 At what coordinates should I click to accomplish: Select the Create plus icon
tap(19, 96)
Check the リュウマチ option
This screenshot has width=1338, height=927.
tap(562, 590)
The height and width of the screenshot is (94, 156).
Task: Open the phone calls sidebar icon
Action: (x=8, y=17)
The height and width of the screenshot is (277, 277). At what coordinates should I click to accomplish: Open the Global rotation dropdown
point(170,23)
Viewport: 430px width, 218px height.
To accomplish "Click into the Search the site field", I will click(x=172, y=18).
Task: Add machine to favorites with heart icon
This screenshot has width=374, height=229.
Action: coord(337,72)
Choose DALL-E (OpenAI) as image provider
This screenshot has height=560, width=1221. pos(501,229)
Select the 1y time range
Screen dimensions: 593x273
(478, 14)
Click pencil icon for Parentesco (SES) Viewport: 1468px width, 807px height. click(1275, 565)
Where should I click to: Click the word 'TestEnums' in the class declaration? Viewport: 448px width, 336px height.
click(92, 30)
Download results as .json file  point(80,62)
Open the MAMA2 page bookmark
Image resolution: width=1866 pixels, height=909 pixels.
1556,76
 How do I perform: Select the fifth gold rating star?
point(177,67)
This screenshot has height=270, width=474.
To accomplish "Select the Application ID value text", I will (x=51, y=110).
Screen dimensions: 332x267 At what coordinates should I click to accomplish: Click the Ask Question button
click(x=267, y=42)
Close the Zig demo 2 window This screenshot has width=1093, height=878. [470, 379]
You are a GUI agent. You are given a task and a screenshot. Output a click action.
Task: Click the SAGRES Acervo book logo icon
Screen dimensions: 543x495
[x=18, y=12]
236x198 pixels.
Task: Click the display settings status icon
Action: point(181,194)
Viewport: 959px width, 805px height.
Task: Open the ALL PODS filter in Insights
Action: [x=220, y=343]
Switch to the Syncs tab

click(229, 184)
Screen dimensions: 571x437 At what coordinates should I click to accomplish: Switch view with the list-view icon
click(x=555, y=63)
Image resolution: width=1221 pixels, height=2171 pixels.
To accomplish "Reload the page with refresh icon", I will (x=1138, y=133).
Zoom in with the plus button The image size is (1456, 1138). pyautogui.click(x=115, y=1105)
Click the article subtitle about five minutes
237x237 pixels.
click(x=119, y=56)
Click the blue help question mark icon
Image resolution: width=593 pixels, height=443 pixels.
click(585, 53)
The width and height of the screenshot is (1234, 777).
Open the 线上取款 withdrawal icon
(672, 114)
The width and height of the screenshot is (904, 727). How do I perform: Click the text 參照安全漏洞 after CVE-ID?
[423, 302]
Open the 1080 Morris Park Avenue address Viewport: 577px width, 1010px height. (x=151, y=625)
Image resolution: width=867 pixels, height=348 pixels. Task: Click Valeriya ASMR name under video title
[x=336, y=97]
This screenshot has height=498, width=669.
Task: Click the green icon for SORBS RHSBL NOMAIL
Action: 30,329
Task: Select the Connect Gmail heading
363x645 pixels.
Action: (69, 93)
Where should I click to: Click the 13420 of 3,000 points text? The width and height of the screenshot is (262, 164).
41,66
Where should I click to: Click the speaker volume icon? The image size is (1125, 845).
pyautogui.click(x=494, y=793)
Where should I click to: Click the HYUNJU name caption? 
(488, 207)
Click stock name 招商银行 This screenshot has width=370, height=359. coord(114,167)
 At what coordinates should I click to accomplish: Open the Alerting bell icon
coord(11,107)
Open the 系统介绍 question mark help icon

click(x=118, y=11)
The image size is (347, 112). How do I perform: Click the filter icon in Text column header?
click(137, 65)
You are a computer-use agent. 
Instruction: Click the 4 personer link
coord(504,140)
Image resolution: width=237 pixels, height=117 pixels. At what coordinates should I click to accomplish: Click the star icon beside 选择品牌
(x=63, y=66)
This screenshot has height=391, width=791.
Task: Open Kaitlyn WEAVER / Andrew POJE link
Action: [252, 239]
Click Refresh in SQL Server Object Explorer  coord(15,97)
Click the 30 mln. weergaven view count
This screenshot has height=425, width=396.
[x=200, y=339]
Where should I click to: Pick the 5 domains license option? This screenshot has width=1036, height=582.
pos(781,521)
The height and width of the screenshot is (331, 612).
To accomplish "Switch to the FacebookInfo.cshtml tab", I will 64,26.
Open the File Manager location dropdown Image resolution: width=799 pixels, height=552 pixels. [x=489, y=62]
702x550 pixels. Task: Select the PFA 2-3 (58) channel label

▶ _EXERCISE INSTRUCTIONS_
Across the entries above, find the lines with the string "will" and copy them.

▶ _PROBLEM SOLUTION_
To accomplish "Click into the Search the site field", I will click(x=172, y=18).
To accomplish "Select the Application ID value text", I will (x=51, y=110).
To accomplish "Reload the page with refresh icon", I will (x=1138, y=133).
To accomplish "Switch to the FacebookInfo.cshtml tab", I will 64,26.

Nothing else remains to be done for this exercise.